═════ Text shown

The three biggest takeaways from providing a client choice pantry are:

  1. Provides dignity for those utilizing the food pantry.
  2. Less food waste. 
  3. Better use of money and financial donations.

Where can you find Client Choice Food Programs in Maryland?

Light House: A Homeless Prevention Support Center

Address: 10 Hudson Street, Annapolis, MD 21401


Phone number: 410-349-5056

“We provide hot meals, bagged lunches, and perishable and non-perishable foods through our Client Choice Pantry.” —Light House: A Homeless Prevention Support Center

As of right now, there will not be any hot lunches until further notice. However, bagged lunches will be provided daily from 7:00am to 7:00pm.

The client choice food pantry is open:

Drive-Through: Tuesdays and Thursdays 10am to 12pm

Walk-up: Daily (Sunday through Saturday) 7am to 7pm

In addition to the food pantry, the Safe Harbour Resource Center at the Light House also provides free shower and laundry facilities:

  • Monday, Tuesday, Thursday, Friday: 8:30am-2:00pm
  • Wednesdays: 12:00pm-5:00pm

Fishes and Loaves Pantry

Address: 2422 W. Patapsco Avenue, Baltimore, MD 21230

Phone number: (410) 525-0969

Fishes and Loaves pantry is open Monday through Friday 9am-12pm and 1pm-5pm. According to the Maryland Food Bank webpage, “The Emergency Food Assistance Program (TEFAP) can receive food once every 30 days. Bring your I.D. Department of Social Services (DSS)—Fishes and Loaves accept vouchers from Baltimore's Department of Social Services Pantry. A photo I.D. is strongly encouraged, but not mandatory to receive service. Proof of address can be provided if your identification is not up-to-date.

══════════

Task instructions -
• A. For the Maryland food pantry text above, decide whether each statement agrees with it: (i) hot lunches are currently served at the Light House; (ii) walk-up pantry service at the Light House runs every day from 7am to 7pm; (iii) Fishes and Loaves requires a photo I.D. for service. Answer yes or no for each and quote the words of the text that decide it.
• B. Carry the Maryland food pantry text forward, starting right after its final sentence above.

═════ Source excerpt

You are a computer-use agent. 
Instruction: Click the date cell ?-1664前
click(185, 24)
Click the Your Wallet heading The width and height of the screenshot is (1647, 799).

══════════

Answers per task -
• A.
(i) No: "there will not be any hot lunches until further notice."
(ii) Yes: "Walk-up: Daily (Sunday through Saturday) 7am to 7pm"
(iii) No: "A photo I.D. is strongly encouraged, but not mandatory to receive service."

• B.
We use a method called "client choice,” meaning that we have a selection of products that people can choose from. This prevents waste and allows people to feel better about their experience. Our policy at Fishes and Loaves Pantry is to serve all of our clients with equal quality and respect. We do not discriminate according to race, religion, color, gender, age, disability, or nationality.—Fishes and Loaves Pantry

Amazing Grace Lutheran Church Food Pantry

2424 McElderry Street

Baltimore, MD 21205


For food pantry information contact Carol Perlie, who is the Health and Healing Ministry Coordinator:

"Connecting People with the Life-Changing Power of Jesus Christ” —Amazing Grace Luther Church

Amazing Grace Lutheran Church Food Pantry is a client choice based program where visitors decide what they will take home to feed their families serving residents of zip codes 21205, 21224, and 21231.

The Food Pantry is open on Wednesdays 2pm to 4pm. You can sign up in advance by calling the church office at 410-276-5674.  

GEDCO (Govans Ecumenical Development Corporation) and CARES program:

Address: 5502 York Road, Baltimore, MD 21212 behind St. Mary of the Assumption Catholic Church

Phone number: 410-532-2273

The CARES provides the food pantry, emergency financial assistance, and job services.

The CARES Food Pantry through GEDCO serves zip codes: 21210, 21212, 21239, and 21218 from the Baltimore City line to 33rd Street.

Client-Choice Food Pantry: Mondays and Thursdays 9am-11am and Saturdays 10am-12pm (noon).

"GEDCO is committed to a just society that respects the dignity and worth of all people, values diversity, upholds community, encourages each person’s contribution, and fosters growth toward personal independence" —GEDCO Values Statement

Each of the programs listed values human dignity. They believe in the worth of all people. 

Is there a client choice food pantry I've missed? Please drop me a comment and I'll add it to the list.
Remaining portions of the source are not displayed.